The world’s glaciers are losing three Olympic-sized swimming pools every second: WMO warns of ‘avalanche of cascading impacts’
The World Meteorological Organization highlights the threat posed by ice melting to water supply and rising sea levels


The World Meteorological Organization (WMO) warned on Friday that “accelerating glacier melt risks unleashing an avalanche of cascading impacts on economies, ecosystems and communities, not just in mountain regions but at a global level.” This warning comes on March 21, the first World Glacier Day of 2025, which has also been designated as the International Year of Glaciers’ Conservation.
While the retreat of glaciers is one of the most well-known and indisputable signs of global warming, the United Nations aims to highlight the broader significance of this melting. There is far more at stake than just unique landscapes, even for countries like Spain, which are distant from the mountain ranges home to the largest glaciers. “Preservation of glaciers is a not just an environmental, economic and societal necessity. It’s a matter of survival,” said Celeste Saulo, Secretary-General of the WMO.
A recent international study published in Nature, coordinated by the World Glacier Monitoring Service (WGMS) and involving 35 research groups, estimates that the world’s glaciers have lost an average of 273 billion tons of ice annually since 2000 — equivalent to three Olympic-sized swimming pools per second.
This trend has worsened in the last decade, with ice loss accelerating by 36% during the second half of the study period (2012–2023) compared to the first half (2000–2011). The research, called GlaMBIE (Glacier Mass Balance Intercomparison Exercise), which combines four different measurement methodologies, reveals that glaciers have lost 5% of their total volume. This loss ranges from 2% in the Antarctic and subantarctic islands to 39% in the Alps and Pyrenees, which are in the most dire condition. At this rate, scientists predict that, despite their reputation as “eternal ice,” many glaciers in western Canada and the United States, Scandinavia, Europe, the Caucasus, New Zealand, and the Tropics will not survive the 21st century.
One of the most serious consequences of the reduction in ice cover is the impact on future water supplies in certain parts of the world, particularly in Asia, where glaciers serve as massive reservoirs of freshwater. However, the effects are varied, leading to concerns about an “avalanche of cascading impacts.”
As Samuel Nussbaumer, a researcher at the Global Glacier Monitoring Service at the University of Zurich in Switzerland, points out, the retreat of glaciers can, for example, lead to the formation of lakes, which in turn can trigger slope instability and flash floods. “Changes in glaciers impact us at different levels—from local natural hazards to regional water availability and global sea level rise,” explains Nussbaumer, one of the authors of the GlaMBIE team.
The most widespread impact on humanity is the rise in sea level. After the warming of the oceans themselves (which causes their volume to expand), the other causes of rising water levels are the melting of glaciers and the melting of the Greenland and Antarctic ice caps, each contributing roughly a third.
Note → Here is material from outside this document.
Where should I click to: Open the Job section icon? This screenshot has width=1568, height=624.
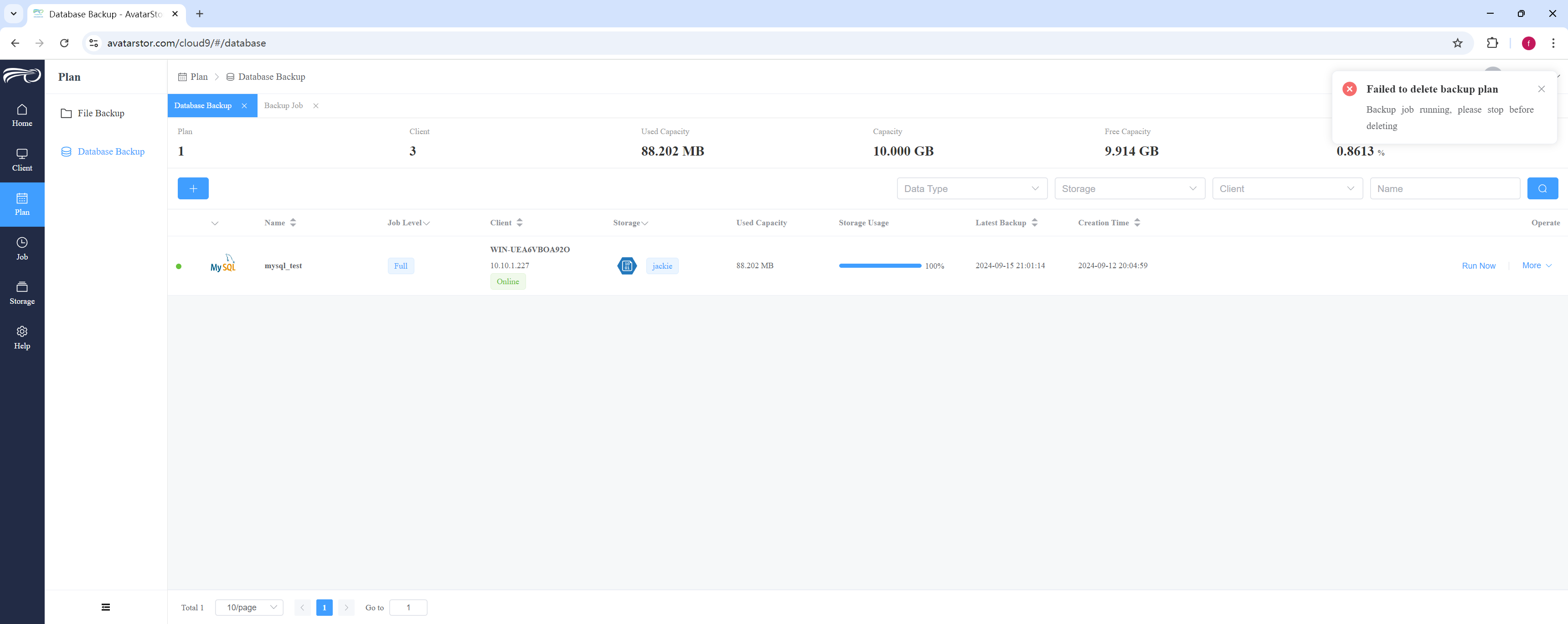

As Alejandro Blázquez, another GlaMBIE author and a scientist at the Laboratory for Space Geophysics and Oceanography Studies (LEGOS) in Toulouse, France, explains, sea levels are currently rising at a rate of 3.5 millimeters per year. However, glaciers outside of Antarctica and Greenland contain enough ice to potentially cause a rise of 30–35 centimeters.
“In Greenland, there is about seven meters of water, and in Antarctica, about 40 meters, but that’s another level. We’re already talking about a radical change in the Earth, and no model predicts that Antarctica will melt entirely in the next 200 to 300 years.” Glaciers outside these regions are melting much faster. “The problem with the sea level rising just a few centimeters is that it makes coastal storms and extreme events much more severe,” says Blázquez.
According to the WMO, the 2024 hydrological year marked the third consecutive year in which all 19 glacial regions experienced a net loss of mass. Glacier mass loss reached 450 billion tonnes in the 2024 hydrological year, the fourth-largest on record. While mass loss was relatively moderate in regions such as the Canadian Arctic and the Greenland periphery, glaciers in Scandinavia, Svalbard, and northern Asia saw the largest annual mass loss on record.
“We are in a truly worrying situation, and glaciers are one of the clearest signs of the climate crisis, even if they are just one piece of the puzzle,” says Nussbaumer. “We must recognize that many of today’s glaciers will continue to melt in the coming years, and many will disappear. However, depending on future emissions trajectories, some glaciers can still be preserved. We will have less ice in the future, but I hope that the same proportion can be saved. This is also the meaning of the International Year of Glacier Conservation and World Glacier Day on March 21: any additional warming that can be prevented directly impacts glaciers; this is the key to preserving [part of] our glaciers.”